(WORK ITEM) Only the lines from the top of the data through the line with "Task: Close the apostrophe.py tab" should be repeated, each exactly as written.
####################
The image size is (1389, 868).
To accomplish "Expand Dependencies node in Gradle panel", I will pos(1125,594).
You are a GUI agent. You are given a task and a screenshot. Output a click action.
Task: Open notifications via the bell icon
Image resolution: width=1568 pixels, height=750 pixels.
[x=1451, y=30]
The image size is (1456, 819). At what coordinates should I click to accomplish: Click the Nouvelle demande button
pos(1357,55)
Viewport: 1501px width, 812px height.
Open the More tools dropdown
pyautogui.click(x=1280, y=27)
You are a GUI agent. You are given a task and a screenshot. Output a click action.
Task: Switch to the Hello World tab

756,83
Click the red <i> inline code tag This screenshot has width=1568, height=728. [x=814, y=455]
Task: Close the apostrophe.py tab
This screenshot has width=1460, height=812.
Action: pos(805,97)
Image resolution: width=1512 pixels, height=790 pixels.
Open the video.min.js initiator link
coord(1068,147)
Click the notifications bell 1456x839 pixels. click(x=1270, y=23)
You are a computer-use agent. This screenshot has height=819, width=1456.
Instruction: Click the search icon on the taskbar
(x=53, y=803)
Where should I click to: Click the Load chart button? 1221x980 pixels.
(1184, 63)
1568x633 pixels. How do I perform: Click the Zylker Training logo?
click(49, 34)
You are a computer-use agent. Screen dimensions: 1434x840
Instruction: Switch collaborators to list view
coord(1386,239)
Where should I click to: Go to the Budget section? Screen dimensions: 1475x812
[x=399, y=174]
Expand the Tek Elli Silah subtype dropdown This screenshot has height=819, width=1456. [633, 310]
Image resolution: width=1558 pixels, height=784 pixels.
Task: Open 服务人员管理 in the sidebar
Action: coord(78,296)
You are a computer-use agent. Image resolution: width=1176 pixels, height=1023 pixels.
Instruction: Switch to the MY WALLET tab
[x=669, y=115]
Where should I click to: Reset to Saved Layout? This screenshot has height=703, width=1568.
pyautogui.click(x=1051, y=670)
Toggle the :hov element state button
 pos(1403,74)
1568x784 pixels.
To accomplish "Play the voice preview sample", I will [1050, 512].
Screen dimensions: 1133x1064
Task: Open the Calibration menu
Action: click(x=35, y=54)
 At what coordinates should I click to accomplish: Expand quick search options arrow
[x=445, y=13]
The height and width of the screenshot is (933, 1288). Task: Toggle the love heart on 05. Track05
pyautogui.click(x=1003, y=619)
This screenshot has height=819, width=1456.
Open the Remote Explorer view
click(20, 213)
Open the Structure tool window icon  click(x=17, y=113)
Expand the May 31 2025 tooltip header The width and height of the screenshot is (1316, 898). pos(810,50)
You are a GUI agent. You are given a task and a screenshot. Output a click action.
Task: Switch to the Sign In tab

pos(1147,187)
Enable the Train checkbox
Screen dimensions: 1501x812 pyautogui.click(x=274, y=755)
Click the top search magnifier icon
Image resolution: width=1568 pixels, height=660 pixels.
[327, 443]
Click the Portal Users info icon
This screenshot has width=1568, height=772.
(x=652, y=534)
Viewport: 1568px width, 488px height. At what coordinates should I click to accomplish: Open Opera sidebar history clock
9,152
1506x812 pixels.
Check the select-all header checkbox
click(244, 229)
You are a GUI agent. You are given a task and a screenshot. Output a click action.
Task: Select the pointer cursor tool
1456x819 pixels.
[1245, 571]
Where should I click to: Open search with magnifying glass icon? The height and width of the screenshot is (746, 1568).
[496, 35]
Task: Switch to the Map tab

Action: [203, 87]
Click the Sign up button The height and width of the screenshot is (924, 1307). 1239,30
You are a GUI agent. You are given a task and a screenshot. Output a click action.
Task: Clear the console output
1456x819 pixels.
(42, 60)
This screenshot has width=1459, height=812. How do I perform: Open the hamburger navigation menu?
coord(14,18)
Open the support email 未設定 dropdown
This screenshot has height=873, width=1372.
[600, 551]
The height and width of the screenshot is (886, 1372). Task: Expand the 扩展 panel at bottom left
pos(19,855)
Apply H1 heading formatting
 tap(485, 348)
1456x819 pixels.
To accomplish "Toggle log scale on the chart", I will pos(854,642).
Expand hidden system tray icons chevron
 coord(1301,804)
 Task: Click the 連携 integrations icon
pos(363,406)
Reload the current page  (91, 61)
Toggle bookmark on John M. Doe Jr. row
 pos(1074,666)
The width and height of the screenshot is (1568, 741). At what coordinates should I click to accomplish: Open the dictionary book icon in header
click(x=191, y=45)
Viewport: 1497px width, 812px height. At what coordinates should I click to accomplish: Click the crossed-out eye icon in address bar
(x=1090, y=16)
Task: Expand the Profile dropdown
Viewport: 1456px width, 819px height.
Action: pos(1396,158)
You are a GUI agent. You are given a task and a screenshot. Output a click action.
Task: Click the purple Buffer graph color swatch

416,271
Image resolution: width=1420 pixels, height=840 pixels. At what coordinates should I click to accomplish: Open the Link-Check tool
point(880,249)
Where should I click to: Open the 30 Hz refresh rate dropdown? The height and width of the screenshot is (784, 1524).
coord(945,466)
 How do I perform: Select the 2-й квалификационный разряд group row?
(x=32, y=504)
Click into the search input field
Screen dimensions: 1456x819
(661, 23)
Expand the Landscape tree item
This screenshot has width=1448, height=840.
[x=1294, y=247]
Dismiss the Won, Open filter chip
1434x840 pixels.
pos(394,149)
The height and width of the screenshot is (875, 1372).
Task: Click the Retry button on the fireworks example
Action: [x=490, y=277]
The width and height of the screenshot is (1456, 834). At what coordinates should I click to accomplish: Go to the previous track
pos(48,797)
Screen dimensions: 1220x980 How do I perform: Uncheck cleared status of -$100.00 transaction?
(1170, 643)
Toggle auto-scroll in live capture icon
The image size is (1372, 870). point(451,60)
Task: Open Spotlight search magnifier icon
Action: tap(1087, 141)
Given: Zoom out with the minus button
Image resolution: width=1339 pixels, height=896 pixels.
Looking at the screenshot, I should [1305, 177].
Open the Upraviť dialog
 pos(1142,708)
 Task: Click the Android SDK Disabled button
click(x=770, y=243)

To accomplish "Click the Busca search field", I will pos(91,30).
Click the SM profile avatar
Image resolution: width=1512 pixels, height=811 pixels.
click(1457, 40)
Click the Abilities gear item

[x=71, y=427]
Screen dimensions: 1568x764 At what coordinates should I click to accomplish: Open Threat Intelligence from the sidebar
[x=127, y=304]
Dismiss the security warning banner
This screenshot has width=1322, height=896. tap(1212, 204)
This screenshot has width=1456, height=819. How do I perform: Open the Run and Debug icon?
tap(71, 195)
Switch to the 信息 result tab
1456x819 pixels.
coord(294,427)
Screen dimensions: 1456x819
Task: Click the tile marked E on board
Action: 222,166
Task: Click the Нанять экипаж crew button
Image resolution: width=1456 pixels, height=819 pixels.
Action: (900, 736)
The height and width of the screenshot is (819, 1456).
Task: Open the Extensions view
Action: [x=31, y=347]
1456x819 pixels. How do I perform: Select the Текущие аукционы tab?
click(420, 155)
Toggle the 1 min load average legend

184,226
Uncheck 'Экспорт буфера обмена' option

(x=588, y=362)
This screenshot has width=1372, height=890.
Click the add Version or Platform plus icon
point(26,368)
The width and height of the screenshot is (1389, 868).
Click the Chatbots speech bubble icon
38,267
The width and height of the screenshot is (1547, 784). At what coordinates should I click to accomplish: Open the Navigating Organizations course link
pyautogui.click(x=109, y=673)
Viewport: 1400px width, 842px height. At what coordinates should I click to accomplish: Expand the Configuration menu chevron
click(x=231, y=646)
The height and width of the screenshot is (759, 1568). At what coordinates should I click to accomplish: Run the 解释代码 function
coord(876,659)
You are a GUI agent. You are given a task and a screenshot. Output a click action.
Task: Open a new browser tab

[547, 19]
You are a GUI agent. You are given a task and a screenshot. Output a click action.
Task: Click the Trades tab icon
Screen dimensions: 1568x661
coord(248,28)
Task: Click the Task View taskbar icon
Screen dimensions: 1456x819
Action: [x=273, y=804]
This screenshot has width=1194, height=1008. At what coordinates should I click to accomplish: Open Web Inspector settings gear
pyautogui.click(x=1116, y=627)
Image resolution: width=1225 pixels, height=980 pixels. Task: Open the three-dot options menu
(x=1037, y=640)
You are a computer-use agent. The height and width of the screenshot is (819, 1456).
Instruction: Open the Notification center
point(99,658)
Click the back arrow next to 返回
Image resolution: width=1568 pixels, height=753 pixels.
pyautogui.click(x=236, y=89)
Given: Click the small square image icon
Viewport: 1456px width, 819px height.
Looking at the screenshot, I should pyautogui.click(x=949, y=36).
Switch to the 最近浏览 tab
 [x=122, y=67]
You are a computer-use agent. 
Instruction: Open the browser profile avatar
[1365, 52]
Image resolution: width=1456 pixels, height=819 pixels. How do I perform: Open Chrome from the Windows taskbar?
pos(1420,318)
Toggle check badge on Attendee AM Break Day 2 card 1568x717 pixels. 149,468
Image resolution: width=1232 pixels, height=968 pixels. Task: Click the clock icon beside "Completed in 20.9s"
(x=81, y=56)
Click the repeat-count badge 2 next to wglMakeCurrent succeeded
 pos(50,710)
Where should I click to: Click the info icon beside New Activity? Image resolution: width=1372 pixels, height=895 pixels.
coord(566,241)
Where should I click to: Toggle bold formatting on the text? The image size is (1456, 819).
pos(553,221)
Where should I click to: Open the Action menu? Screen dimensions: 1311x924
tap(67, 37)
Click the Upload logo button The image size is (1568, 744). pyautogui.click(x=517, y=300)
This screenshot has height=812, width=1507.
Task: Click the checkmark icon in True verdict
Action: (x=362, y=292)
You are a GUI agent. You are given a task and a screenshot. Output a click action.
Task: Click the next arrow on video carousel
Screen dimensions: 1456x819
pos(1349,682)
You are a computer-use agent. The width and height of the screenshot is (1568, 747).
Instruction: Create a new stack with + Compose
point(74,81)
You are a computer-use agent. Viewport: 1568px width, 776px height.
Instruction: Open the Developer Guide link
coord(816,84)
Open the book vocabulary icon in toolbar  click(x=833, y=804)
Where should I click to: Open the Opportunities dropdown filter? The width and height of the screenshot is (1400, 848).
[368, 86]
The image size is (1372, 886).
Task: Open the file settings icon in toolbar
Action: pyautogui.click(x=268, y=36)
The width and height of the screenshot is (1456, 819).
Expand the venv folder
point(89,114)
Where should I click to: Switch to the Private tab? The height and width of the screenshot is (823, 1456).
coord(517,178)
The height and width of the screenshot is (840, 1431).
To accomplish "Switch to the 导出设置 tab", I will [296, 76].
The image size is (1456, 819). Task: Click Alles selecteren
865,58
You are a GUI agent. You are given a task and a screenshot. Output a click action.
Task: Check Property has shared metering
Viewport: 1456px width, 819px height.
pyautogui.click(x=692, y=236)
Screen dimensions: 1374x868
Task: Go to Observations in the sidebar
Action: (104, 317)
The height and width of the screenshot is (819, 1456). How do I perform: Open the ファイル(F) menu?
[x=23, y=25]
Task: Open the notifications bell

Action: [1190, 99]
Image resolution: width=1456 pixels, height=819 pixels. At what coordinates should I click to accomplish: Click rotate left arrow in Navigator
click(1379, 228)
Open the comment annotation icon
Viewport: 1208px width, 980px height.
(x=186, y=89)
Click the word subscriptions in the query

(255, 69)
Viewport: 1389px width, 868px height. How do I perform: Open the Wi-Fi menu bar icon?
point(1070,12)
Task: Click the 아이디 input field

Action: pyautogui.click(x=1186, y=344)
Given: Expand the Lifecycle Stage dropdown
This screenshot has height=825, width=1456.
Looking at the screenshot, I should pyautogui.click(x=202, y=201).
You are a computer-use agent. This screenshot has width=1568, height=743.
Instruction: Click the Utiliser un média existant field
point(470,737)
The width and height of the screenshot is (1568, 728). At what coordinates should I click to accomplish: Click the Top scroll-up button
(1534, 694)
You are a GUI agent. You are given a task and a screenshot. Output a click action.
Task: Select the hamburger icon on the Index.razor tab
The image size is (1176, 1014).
####################
(OUTPUT BELOW)
The image size is (1389, 868).
To accomplish "Expand Dependencies node in Gradle panel", I will pos(1125,594).
You are a GUI agent. You are given a task and a screenshot. Output a click action.
Task: Open notifications via the bell icon
Image resolution: width=1568 pixels, height=750 pixels.
[x=1451, y=30]
The image size is (1456, 819). At what coordinates should I click to accomplish: Click the Nouvelle demande button
pos(1357,55)
Viewport: 1501px width, 812px height.
Open the More tools dropdown
pyautogui.click(x=1280, y=27)
You are a GUI agent. You are given a task and a screenshot. Output a click action.
Task: Switch to the Hello World tab

756,83
Click the red <i> inline code tag This screenshot has width=1568, height=728. [x=814, y=455]
Task: Close the apostrophe.py tab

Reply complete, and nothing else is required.